• **Written exercise A**
In the excerpt on AI at events, what was the most obvious testing ground for AI?
• **Written exercise B**
From the excerpt on AI at events, write out the part starting with "Exhibition booths were" and going on through "the event theme.", substituting "Exhibitors" for "Brands".

• **Excerpted passage**

If there was one area where AI in events felt genuinely useful, it was content.
Event content is relentless. Pre-event comms, reminder emails, speaker blurbs, stage scripts, social posts, follow-ups. It never ends. In 2025, AI became a way to get a first draft on the page without staring at a blinking cursor.
Many teams used AI to:
- Structure agendas
- Rework the same message for different audiences
- Turn one keynote into five pieces of post-event content
- Clean up rough speaker submissions
That tracks with broader trends. Forrester’s Q1 2025 State Of B2B Events Survey suggests larger organisations are more likely to use AI, but they’re also slower to move from pilots to everyday use. Smaller teams, by contrast, often act first and formalise later.
Still, even here, AI didn’t replace judgement. Someone had to sense-check tone, accuracy, and intent. A machine can write words. It can’t tell if they’ll land.
Summary: Event content became AI’s entry point because it saved time without touching the live experience.

Where did delegates actually see AI in events?
For all the caution around AI touching attendees, delegates weren’t completely shielded from it. In fact, many experienced AI without realising that’s what it was.
The safest place for AI to appear in 2025 was edges of the event. Exhibition floors, content capture, and moments designed for curiosity rather than dependency.
Exhibition booths were the most obvious testing ground. Brands used AI to demonstrate new products, simulate scenarios, or personalise demos on the fly. Instead of a static screen and a sales script, delegates could ask questions, explore options, and get tailored outputs in real time. If it worked, great. If it didn’t, a human stepped in. Low stakes, high interest.
Then there were AI-powered photobooths. Slightly about novelty, but also about shareability and therefore event legacy. Delegates queued for headshots, stylised portraits, or playful visuals that matched the event theme.
AI also appeared quietly in content moments. Session summaries delivered to apps or inboxes within minutes. Key quotes pulled out automatically. Talking points ready before people reached the coffee queue. According to a McKinsey report, most organisations are still using AI at a task level rather than embedding it deeply into workflows, and this is a good example. Helpful, contained, and easy to trust.
What’s important is that none of these replaced human interaction. They were included to enhance it. The booth still had staff. The photobooth still created a social moment. The session summary didn’t replace listening; it helped people remember.
Summary: AI played a visible role for delegates in low-risk, experience-led moments, adding value without taking control.

• **Excerpted data**
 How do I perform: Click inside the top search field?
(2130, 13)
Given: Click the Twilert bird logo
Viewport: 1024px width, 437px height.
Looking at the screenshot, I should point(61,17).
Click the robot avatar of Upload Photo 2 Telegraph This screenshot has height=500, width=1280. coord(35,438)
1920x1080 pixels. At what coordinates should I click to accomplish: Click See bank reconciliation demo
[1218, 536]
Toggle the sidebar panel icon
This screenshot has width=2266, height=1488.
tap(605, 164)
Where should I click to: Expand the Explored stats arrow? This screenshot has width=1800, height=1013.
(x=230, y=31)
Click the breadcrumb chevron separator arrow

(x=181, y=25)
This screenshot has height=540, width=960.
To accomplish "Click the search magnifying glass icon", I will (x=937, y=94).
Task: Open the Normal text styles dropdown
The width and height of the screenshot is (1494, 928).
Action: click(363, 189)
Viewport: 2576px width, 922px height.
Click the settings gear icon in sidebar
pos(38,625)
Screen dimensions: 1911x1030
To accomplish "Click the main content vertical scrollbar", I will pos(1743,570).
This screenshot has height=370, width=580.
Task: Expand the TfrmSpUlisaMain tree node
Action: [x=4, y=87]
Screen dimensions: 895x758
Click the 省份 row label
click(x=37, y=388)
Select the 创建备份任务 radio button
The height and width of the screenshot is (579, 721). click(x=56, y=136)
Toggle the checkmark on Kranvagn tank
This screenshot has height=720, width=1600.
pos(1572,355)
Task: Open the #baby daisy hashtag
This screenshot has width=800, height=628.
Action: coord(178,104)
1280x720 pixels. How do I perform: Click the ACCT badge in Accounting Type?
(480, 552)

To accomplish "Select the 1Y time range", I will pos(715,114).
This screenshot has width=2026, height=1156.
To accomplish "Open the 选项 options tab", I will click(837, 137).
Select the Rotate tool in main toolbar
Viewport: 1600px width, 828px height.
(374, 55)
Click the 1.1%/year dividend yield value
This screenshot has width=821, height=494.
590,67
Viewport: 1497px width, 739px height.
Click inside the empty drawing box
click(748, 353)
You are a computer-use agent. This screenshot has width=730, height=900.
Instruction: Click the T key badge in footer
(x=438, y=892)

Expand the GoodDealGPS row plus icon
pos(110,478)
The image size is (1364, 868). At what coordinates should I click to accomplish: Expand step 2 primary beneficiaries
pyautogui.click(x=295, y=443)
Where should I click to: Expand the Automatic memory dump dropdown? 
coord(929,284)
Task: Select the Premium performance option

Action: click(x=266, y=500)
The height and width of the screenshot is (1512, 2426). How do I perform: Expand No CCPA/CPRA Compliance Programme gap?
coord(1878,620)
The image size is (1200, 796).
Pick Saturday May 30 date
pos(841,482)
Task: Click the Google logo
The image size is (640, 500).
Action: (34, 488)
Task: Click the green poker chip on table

• **Response A**
Exhibition booths.

• **Response B**
Exhibition booths were the most obvious testing ground. Exhibitors used AI to demonstrate new products, simulate scenarios, or personalise demos on the fly. Instead of a static screen and a sales script, delegates could ask questions, explore options, and get tailored outputs in real time. If it worked, great. If it didn’t, a human stepped in. Low stakes, high interest.
Then there were AI-powered photobooths. Slightly about novelty, but also about shareability and therefore event legacy. Delegates queued for headshots, stylised portraits, or playful visuals that matched the event theme.